+++ Provided records
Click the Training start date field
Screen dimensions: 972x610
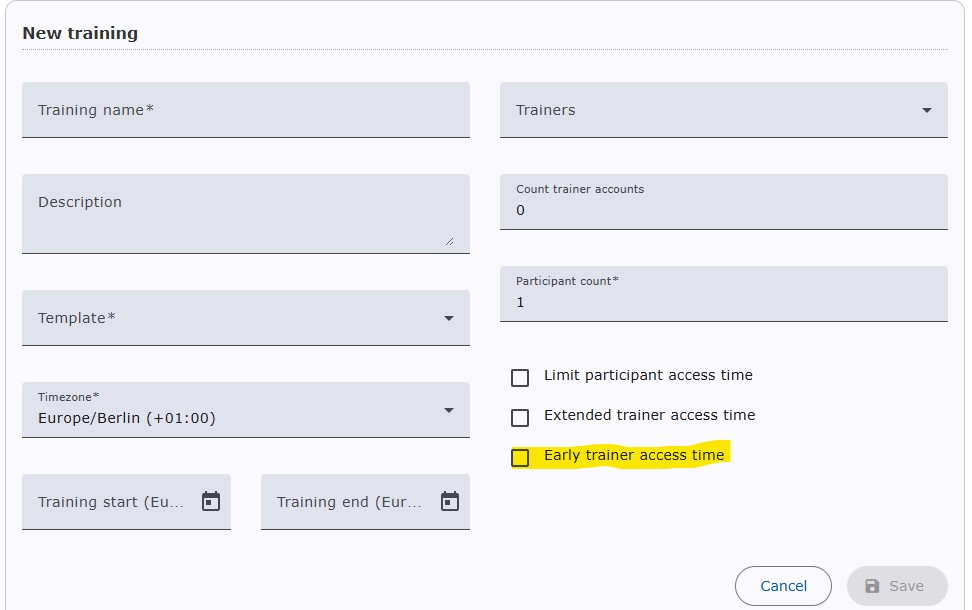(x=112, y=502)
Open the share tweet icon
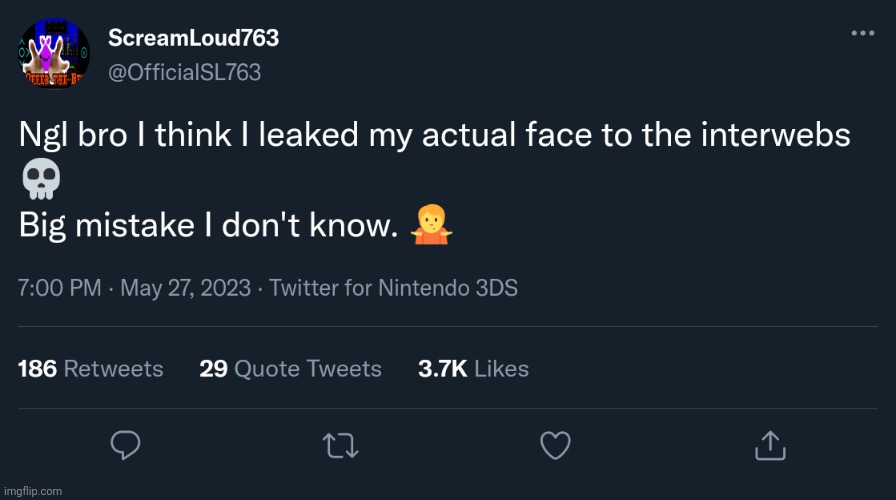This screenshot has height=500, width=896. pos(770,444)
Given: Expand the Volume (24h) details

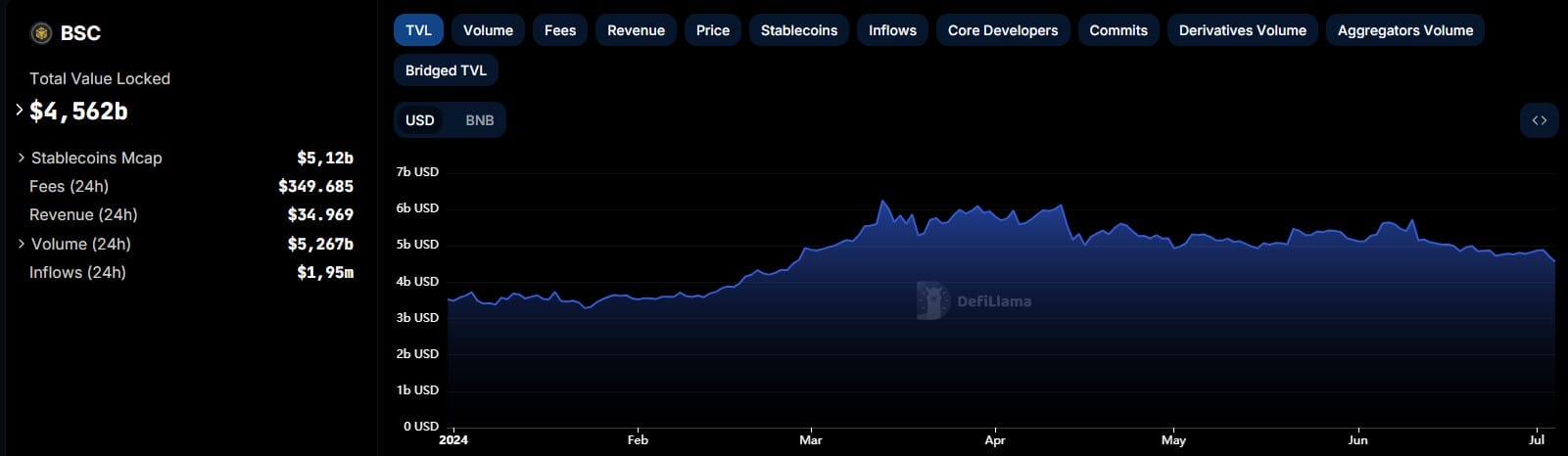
++++++
:: Assigned task ::
Because only the text is wanted, repeat all the entries exactly and leave out the pictures.

:: Output below ::
Click the Training start date field
Screen dimensions: 972x610
(x=112, y=502)
Open the share tweet icon
This screenshot has height=500, width=896. pos(770,444)
Given: Expand the Volume (24h) details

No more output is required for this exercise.